Screenshot is from Exodus service, which let’s you view what exactly perimissions and trackers each app uses. You can check out the results and the tool for yourself here: https://reports.exodus-privacy.eu.org/en/reports/com.expressvpn.vpn/latest/
Camera could be taking pictures of QR codes to make it easier to set up a VPN.
Bluetooth could be integration with things like Yubikeys for authentication.
Dunno if that’s what they’re actually for, though.
Best practices would not require camera permissions to scan qr codes.
https://developer.android.com/privacy-and-security/minimize-permission-requests
I’m going to assume they didn’t implement this because money. Their app runs on everything, from iOS to Android to Windows. Cost savings they likely just flipped camera permissions and didn’t care about small edge cases like these.
With that said, Mullvad is a million times better, cheaper and doesn’t require even an email or account creation to use. They created a system that effectively anonymizes the user before they even subscribe.
5$ per month isnt cheap for a vpn.
Expressvpn is about 10$ a month, so 5$ would definitely be an improvement.
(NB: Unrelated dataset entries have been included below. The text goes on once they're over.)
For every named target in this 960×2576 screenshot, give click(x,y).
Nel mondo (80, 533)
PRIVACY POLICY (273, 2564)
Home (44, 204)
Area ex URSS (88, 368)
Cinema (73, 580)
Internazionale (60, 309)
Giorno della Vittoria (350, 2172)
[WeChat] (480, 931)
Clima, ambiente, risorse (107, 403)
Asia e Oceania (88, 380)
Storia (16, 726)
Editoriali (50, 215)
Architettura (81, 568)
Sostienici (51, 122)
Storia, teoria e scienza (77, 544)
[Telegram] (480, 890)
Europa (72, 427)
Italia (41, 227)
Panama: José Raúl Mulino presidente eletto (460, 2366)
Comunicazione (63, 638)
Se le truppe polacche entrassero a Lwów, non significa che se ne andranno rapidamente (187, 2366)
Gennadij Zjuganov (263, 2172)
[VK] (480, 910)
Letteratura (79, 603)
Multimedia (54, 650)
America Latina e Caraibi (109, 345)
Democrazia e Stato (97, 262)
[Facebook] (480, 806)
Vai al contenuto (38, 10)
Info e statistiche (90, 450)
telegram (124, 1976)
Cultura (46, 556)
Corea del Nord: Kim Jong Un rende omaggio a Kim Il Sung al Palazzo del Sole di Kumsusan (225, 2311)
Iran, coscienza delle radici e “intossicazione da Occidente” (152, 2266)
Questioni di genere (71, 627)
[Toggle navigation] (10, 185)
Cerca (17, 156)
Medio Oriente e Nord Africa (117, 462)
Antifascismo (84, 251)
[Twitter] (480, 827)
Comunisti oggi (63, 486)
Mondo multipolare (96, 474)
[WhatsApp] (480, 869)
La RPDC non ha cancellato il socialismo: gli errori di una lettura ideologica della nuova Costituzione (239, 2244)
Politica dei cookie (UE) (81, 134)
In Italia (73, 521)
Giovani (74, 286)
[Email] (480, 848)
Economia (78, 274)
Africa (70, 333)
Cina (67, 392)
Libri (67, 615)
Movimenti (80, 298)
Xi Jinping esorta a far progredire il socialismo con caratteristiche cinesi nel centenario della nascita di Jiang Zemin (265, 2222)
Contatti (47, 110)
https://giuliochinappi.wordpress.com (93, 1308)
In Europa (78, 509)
And that’s with the 2 year subscription discount, which makes it $8.50 a month. Mullvad is a flat $5 a month. No subscriptions.
To be fair, they didn’t offer that level of granular control for a while.
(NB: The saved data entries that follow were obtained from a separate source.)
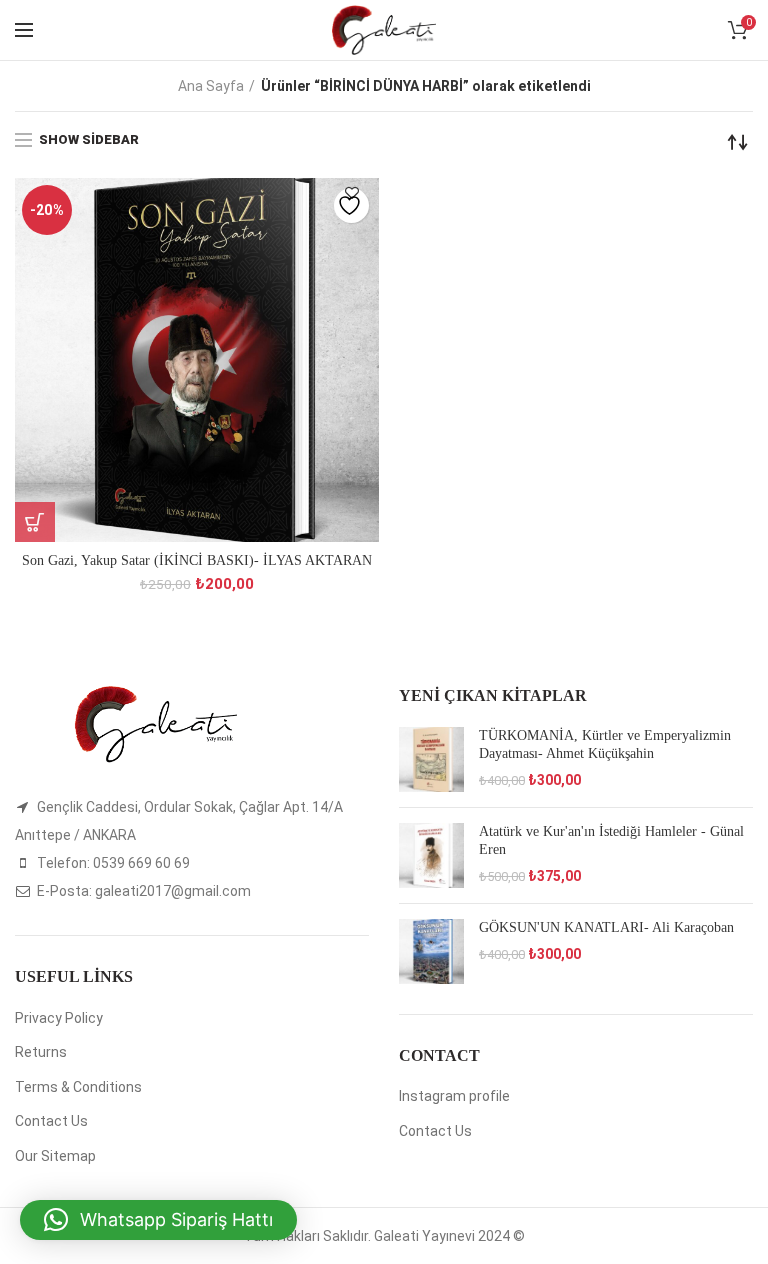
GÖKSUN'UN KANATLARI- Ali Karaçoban (606, 927)
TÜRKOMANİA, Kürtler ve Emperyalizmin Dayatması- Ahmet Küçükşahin (605, 744)
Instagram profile (454, 1096)
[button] (158, 1220)
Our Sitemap (55, 1156)
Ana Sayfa (211, 86)
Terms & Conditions (78, 1087)
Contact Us (51, 1121)
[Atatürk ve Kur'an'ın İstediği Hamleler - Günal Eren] (431, 855)
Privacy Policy (59, 1018)
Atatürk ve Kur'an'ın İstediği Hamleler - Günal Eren (611, 840)
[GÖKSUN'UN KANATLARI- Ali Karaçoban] (431, 951)
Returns (41, 1052)
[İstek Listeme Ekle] (351, 205)
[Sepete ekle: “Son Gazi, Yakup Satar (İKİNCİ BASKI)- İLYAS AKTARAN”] (35, 522)
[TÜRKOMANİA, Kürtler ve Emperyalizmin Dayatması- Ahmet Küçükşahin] (431, 759)
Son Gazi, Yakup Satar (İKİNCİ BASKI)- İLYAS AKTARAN (197, 560)
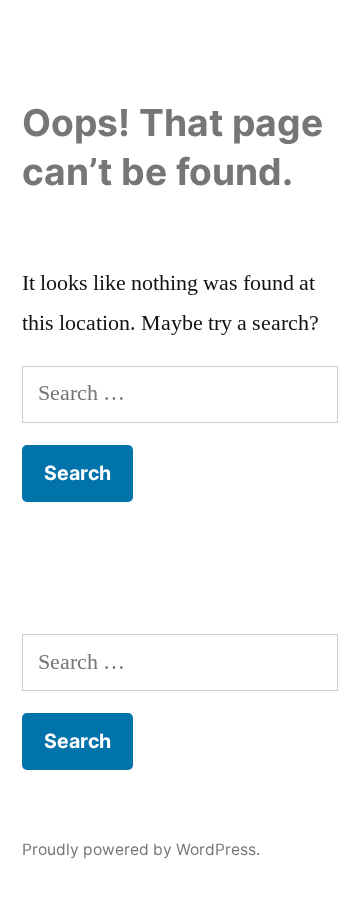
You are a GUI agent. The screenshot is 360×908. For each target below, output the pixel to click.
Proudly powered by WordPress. (141, 849)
If you’re a company with development prioritization that makes it difficult to say “we need to take a few weeks of not working of things that make money to reimplement something we already have that works, because of best practices that don’t make us any money” then it can be really difficult to make changes like that.
You don’t want to scan secure QR codes through Google APIs. You can be at risk of Google stealing the contents.
Then use zxing API
But you’ll need access to the camera then.
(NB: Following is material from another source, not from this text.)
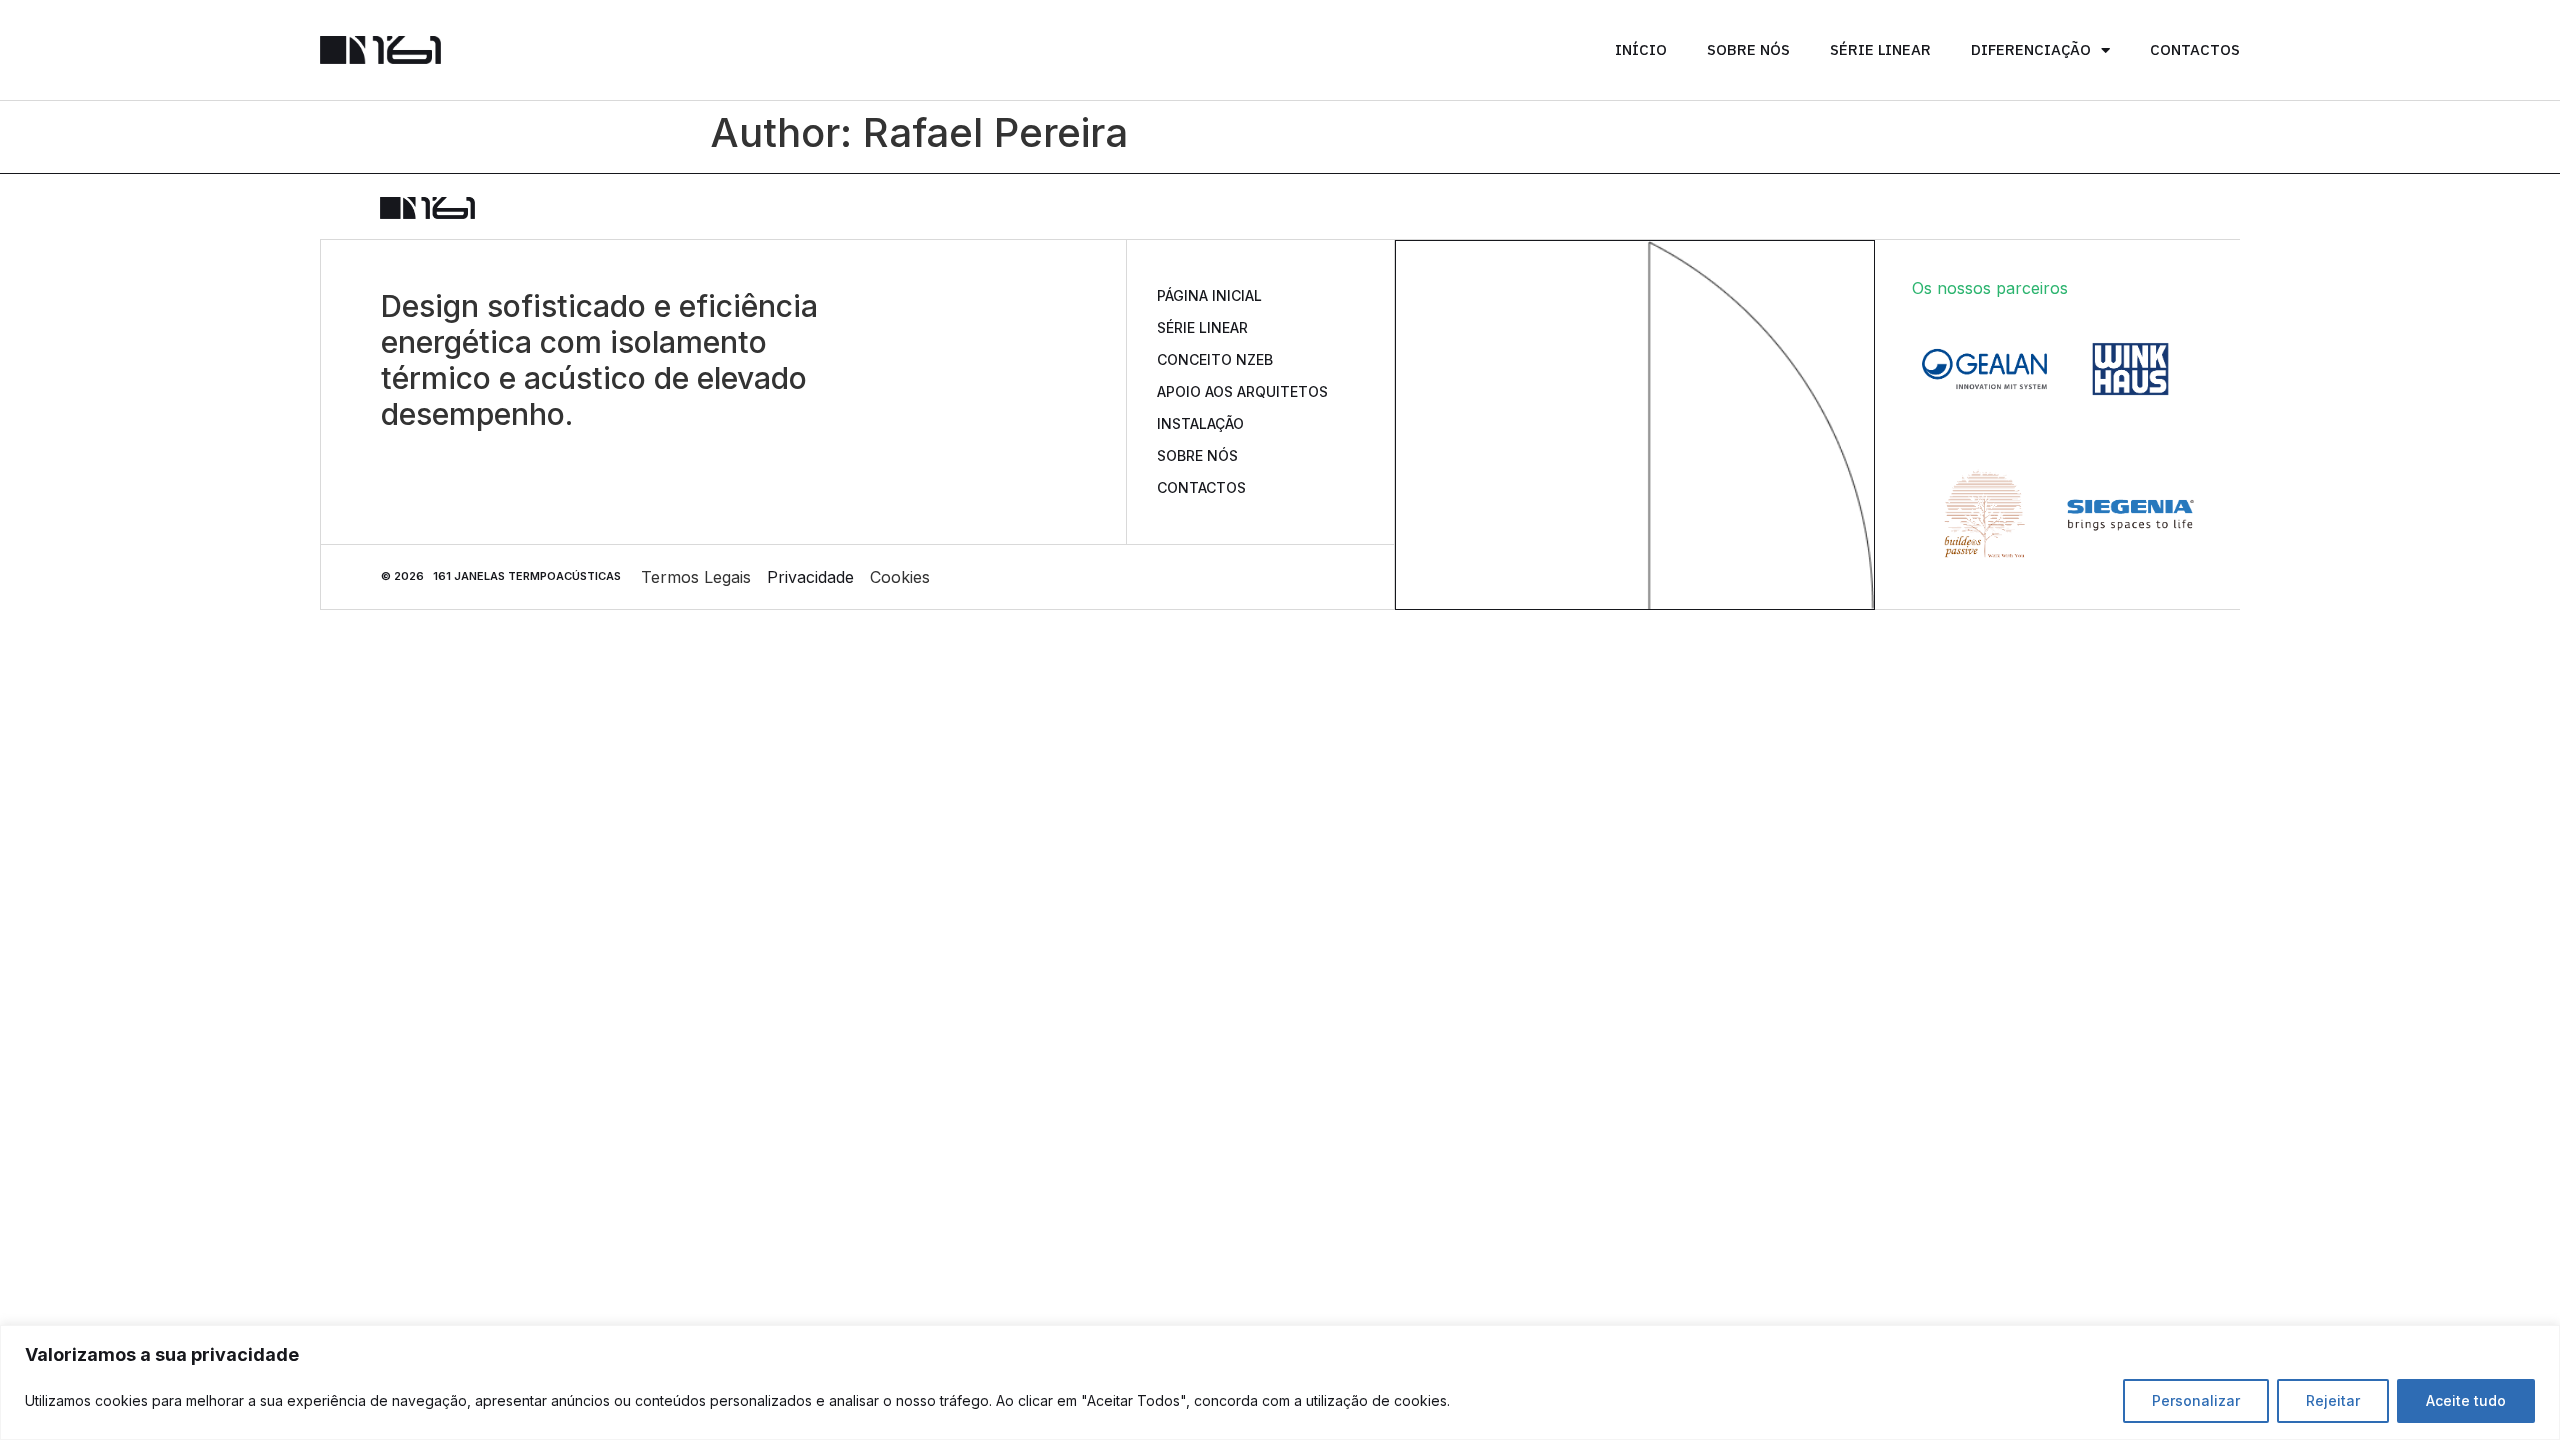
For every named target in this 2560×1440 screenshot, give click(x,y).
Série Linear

Doesn’t it use IPC? So only separately installed barcode scanner needs camera.
Mate, you need to give access rights to someone. The camera won’t open magically. The reality is that it’s safer to do everything inside your app, especially when you advertise security.
That must be a pretty new API, right?
Since 2015 it was possible with Mobile Visions API.
Now it’s included in ML Kit
Wow, that’s wild that I’ve managed to miss that.
Was it possible to run it sans-camera permission back then as well?
Thanks for letting me know about it, anyhow.
Well TIL; thank you for that!
This should not need GMS. This is the flaw with it.
I think you can use some of microG’s APIs without connecting it to google.
It’s just not implemented yet: https://github.com/microg/GmsCore/issues/2018
That’s good, but this post is encouraging wrong conclusion. Camera permission is not the problem, instead the problem is VPN having nothing to do with camera. Using VPN configuration files should be the way, or logging into an account securely (ExpressVPN in this case).
Ah okay that might justify the camera permission, although personally wouldn’t see the need to have that.
Would definitely prefer to see it be an “as needed” basis, like ask every time
That is probably possible, since Android usually asks about that nowadays.
You can often just deny permissions and it will work fine, just nag you sometimes
I don’t imagine express is wireguard under the hood but that’s a pretty common wireguard configuration method.